I have a .Net MAUI app. It authenticates users with MSAL. On iOS, authentication on line
AuthenticationResult authResult = await _authenticationClient
.AcquireTokenInteractive(B2CConstants.Scopes)
.WithPrompt(Prompt.ForceLogin)
.ExecuteAsync(cancellationToken);
throws MsalClientException:
The application does not have keychain access groups enabled in the Entitlements.plist. As a result, there was a failure to save to the iOS keychain. The keychain access group 'XXXXXXXX.com.microsoft.adalcache' is not enabled in the Entitlements.plist. Also, use the WithIosKeychainSecurityGroup api to set the keychain access group. See https://aka.ms/msal-net-enable-keychain-groups for more details on enabling keychain access groups and entitlements.

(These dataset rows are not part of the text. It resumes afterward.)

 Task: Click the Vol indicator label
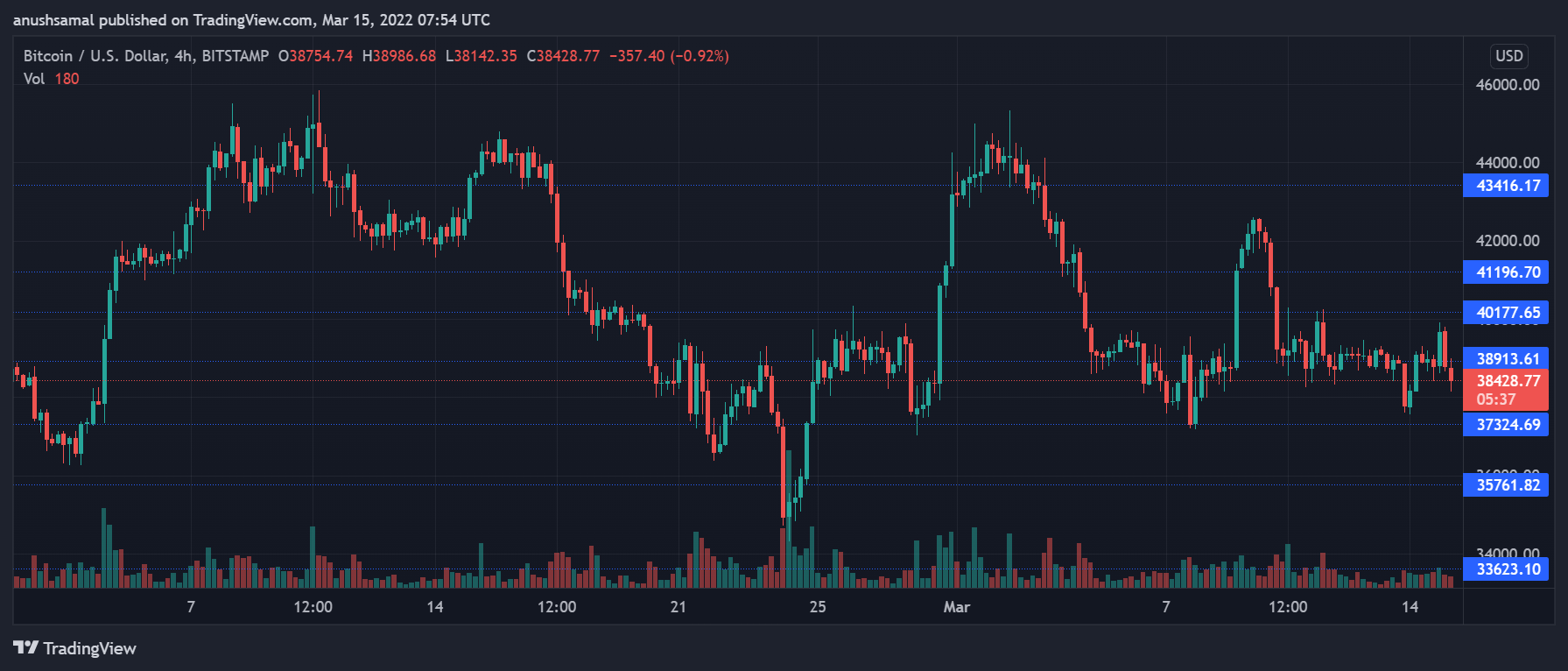tap(34, 79)
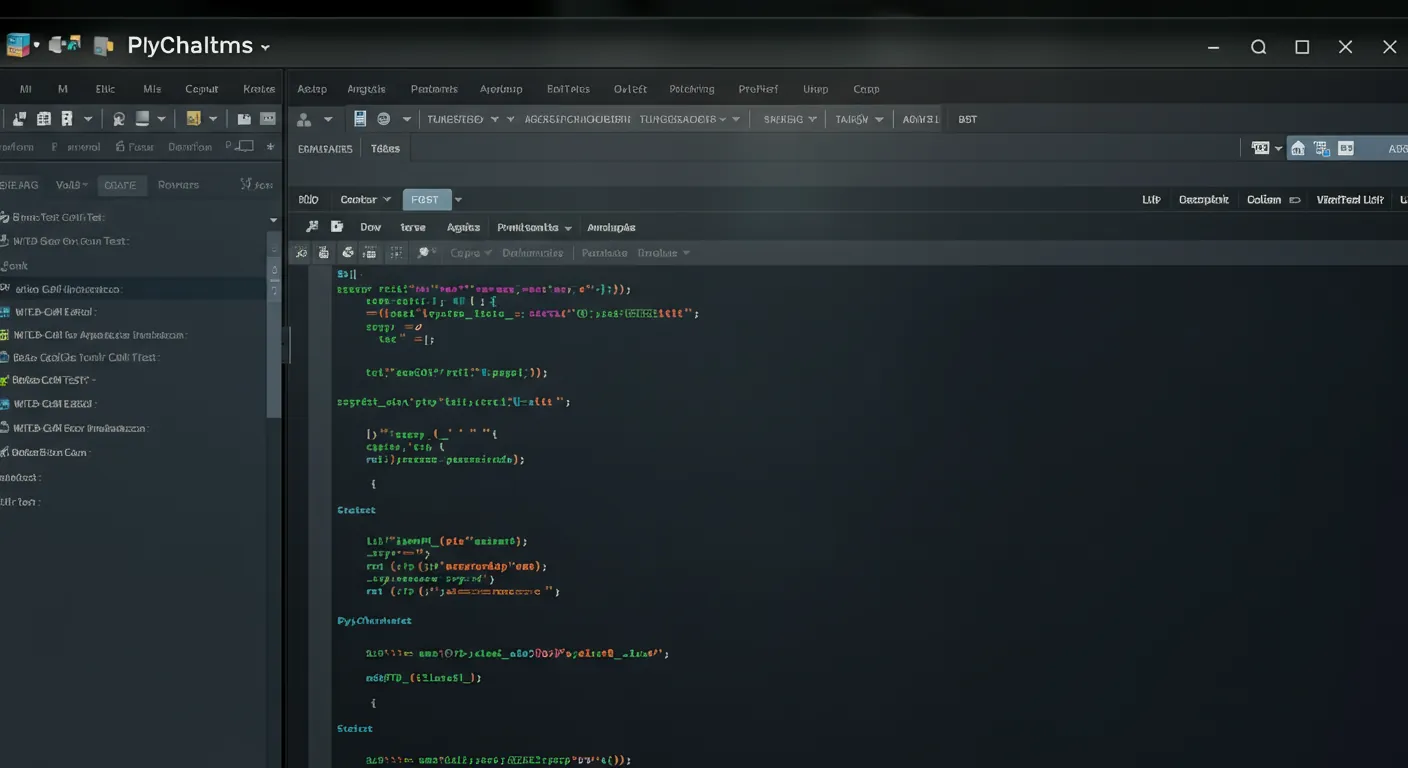Switch to the 'Tébes' tab
The height and width of the screenshot is (768, 1408).
[385, 148]
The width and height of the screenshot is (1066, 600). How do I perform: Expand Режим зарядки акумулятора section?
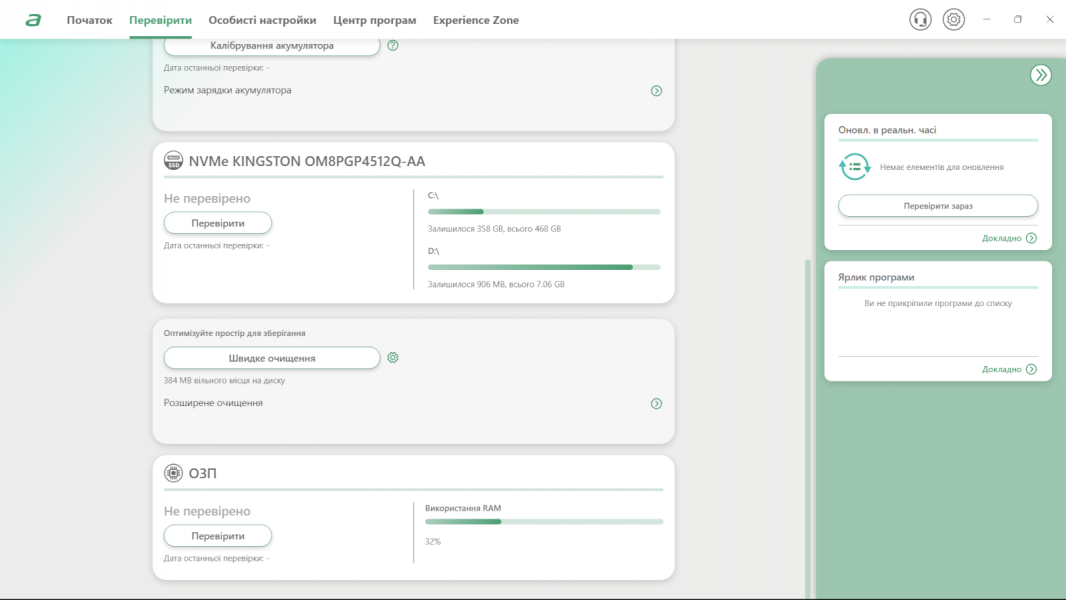coord(656,90)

I do have this in my Entitlements.plist:
<key>keychain-access-groups</key>
<array>
<string>$(AppIdentifierPrefix).com.microsoft.adalcache</string>
</array>
And I have this in my authentication service:
_authenticationClient = PublicClientApplicationBuilder.Create(B2CConstants.ClientId)
.WithB2CAuthority(B2CConstants.AuthoritySignInSignUp)

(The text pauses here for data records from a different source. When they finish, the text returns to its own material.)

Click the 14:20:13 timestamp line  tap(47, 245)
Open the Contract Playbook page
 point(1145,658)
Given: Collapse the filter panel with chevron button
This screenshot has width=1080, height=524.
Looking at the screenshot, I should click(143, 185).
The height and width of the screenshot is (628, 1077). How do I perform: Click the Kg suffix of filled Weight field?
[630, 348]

.WithRedirectUri($"msal{B2CConstants.ClientId}://auth")
.WithIosKeychainSecurityGroup("com.microsoft.adalcache")
.Build();
In the project file:
<PropertyGroup Condition="'$(TargetFramework)'=='net7.0-ios'">
<CodesignEntitlements>Entitlements.plist</CodesignEntitlements>
<CodesignKey>Apple Development: John Smith (UYG3HQ6LCP)</CodesignKey>
<CodesignProvision>VS: com.mycompany.MyCompany Development</CodesignProvision>
</PropertyGroup>
This worked on Xamarin.Forms before we migrated to .Net MAUI. I am trying to run it from VS on Mac on a real iPhone.
What can I be missing?
Your entitlements.plist has an extra '.' character. You need to replace
<string>$(AppIdentifierPrefix).com.microsoft.adalcache</string>
with
<string>$(AppIdentifierPrefix)com.microsoft.adalcache</string>
This is because $(AppIdentifierPrefix) contains a trailing '.' character.